**SOURCE PASSAGE**
* Start *

There is one catch though... we cannot simply threshold the grayscale values in the absolute sense because poorly eluminated images would always fall below the threshold (even for the lane pixels), and highly illuminated photos would never get cut off. So what we are going to do is to only consider pixels in the greyscale image in the upper 50th percentile of brightness as potential lane pixels. Programmatically, our final filter will look like this:
def laneDetector(file):
bgr = cv2.imread(file)
rgb = cv2.cvtColor(bgr, cv2.COLOR_BGR2RGB)
# Only consider pixels with a grayscale value in the upper 50th percentile
gray = cv2.cvtColor(rgb, cv2.COLOR_RGB2GRAY)
potentialLanePixels = gray >= numpy.percentile(gray, 50)
# Among those pixels, consider any pixels which have a relatively large Sobel X or S-channel vlaue
sabs = numpy.absolute(cv2.Sobel(gray, cv2.CV_64F, 1, 0, ksize=7))
sobelX = numpy.uint8(255 * sabs / numpy.max(sabs))
potentialSobel = sobelX > 30
S = cv2.cvtColor(rgb, cv2.COLOR_RGB2HLS)[:, :, 2]
potentialS = S > 150
potentialLanePixels = potentialLanePixels & ( potentialSobel | potentialS )

* End *

**INFORMATION PROVIDED**
* Start *

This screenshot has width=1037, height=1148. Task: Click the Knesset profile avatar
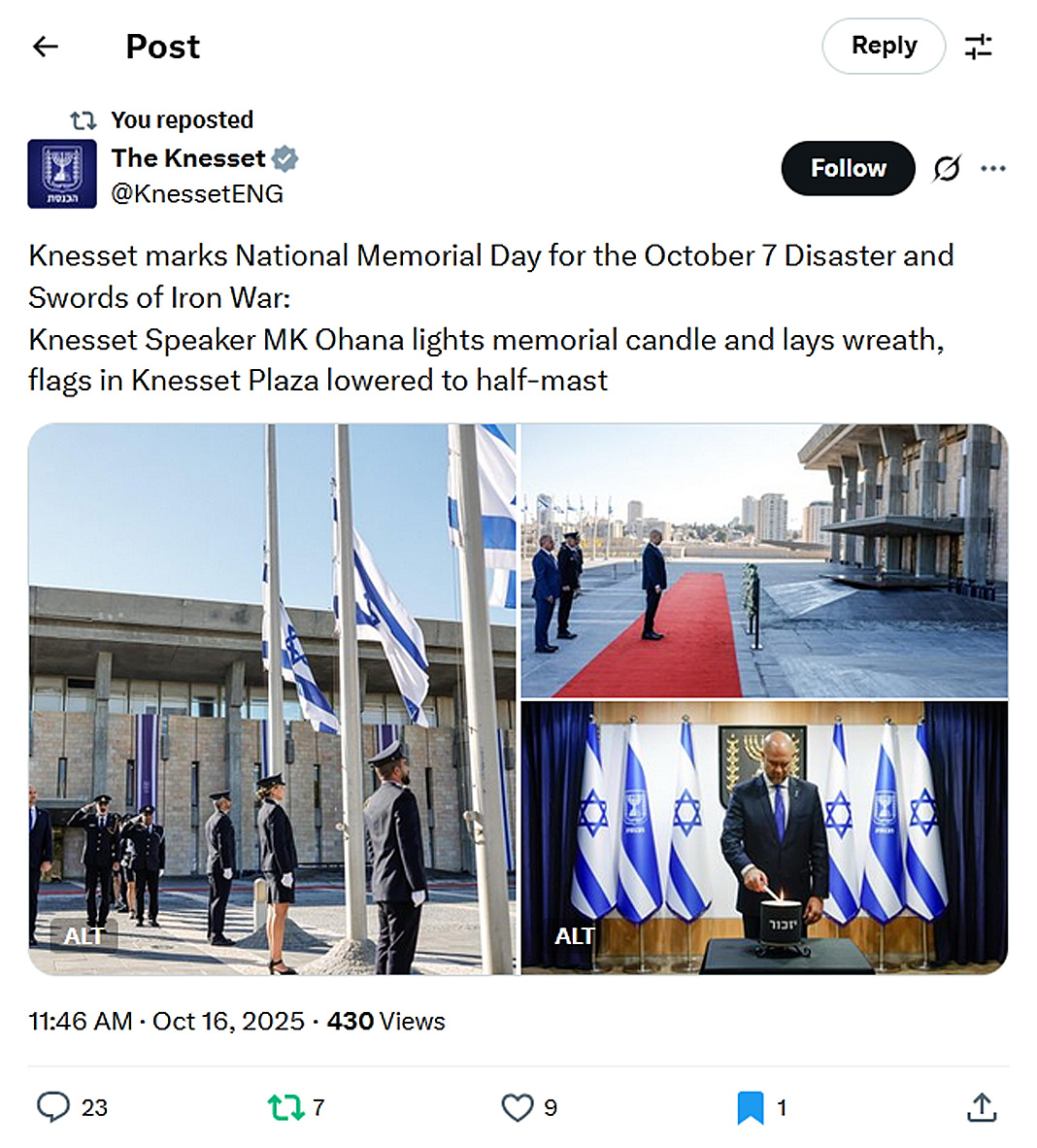point(62,174)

* End *

**WORK REQUIRED**
In the lane-detection passage, list every numpy function that the laneDetector code calls.

**EXERCISE ANSWER**
numpy.percentile, numpy.absolute, numpy.uint8, numpy.max